AVAILABLE DATA →
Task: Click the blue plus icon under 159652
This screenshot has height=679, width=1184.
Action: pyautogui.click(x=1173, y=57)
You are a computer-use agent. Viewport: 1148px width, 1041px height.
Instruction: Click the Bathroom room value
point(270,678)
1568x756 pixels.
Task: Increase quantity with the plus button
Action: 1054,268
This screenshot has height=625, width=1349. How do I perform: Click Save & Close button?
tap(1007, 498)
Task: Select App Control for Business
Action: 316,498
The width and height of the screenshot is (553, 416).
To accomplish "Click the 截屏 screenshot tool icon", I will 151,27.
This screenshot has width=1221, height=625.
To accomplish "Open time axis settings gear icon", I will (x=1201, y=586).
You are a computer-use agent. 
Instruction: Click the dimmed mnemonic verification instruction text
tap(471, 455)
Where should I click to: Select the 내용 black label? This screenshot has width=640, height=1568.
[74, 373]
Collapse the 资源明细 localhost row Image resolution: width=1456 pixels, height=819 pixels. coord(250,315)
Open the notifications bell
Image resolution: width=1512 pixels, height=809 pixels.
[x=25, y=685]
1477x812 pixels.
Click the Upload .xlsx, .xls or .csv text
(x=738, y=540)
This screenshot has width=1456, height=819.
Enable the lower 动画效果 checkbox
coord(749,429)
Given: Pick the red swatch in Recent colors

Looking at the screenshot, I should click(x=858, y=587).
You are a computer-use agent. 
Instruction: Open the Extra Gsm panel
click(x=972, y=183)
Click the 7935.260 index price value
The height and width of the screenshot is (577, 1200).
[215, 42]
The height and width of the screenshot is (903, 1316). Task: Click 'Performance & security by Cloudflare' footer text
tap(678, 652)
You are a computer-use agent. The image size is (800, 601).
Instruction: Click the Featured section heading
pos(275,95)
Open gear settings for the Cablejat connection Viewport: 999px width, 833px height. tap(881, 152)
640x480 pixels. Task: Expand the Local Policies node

WHAT YOU WILL DO → Copy the listing word for word, from the line containing "Open the notifications bell" through the end of the listing, including both of those lines.

PROBLEM SOLUTION →
Open the notifications bell
Image resolution: width=1512 pixels, height=809 pixels.
[x=25, y=685]
1477x812 pixels.
Click the Upload .xlsx, .xls or .csv text
(x=738, y=540)
This screenshot has width=1456, height=819.
Enable the lower 动画效果 checkbox
coord(749,429)
Given: Pick the red swatch in Recent colors

Looking at the screenshot, I should click(x=858, y=587).
You are a computer-use agent. 
Instruction: Open the Extra Gsm panel
click(x=972, y=183)
Click the 7935.260 index price value
The height and width of the screenshot is (577, 1200).
[215, 42]
The height and width of the screenshot is (903, 1316). Task: Click 'Performance & security by Cloudflare' footer text
tap(678, 652)
You are a computer-use agent. The image size is (800, 601).
Instruction: Click the Featured section heading
pos(275,95)
Open gear settings for the Cablejat connection Viewport: 999px width, 833px height. tap(881, 152)
640x480 pixels. Task: Expand the Local Policies node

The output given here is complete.